▶ EXERCISE REQUIREMENTS
Please retype the listing below, matching every line exactly.

▶ STUDY MATERIAL
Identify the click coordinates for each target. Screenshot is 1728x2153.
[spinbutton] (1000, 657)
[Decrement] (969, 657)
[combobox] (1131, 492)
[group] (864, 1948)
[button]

▶ RESPONSE TO THE EXERCISE
Identify the click coordinates for each target. Screenshot is 1728x2153.
[spinbutton] (1000, 657)
[Decrement] (969, 657)
[combobox] (1131, 492)
[group] (864, 1948)
[button]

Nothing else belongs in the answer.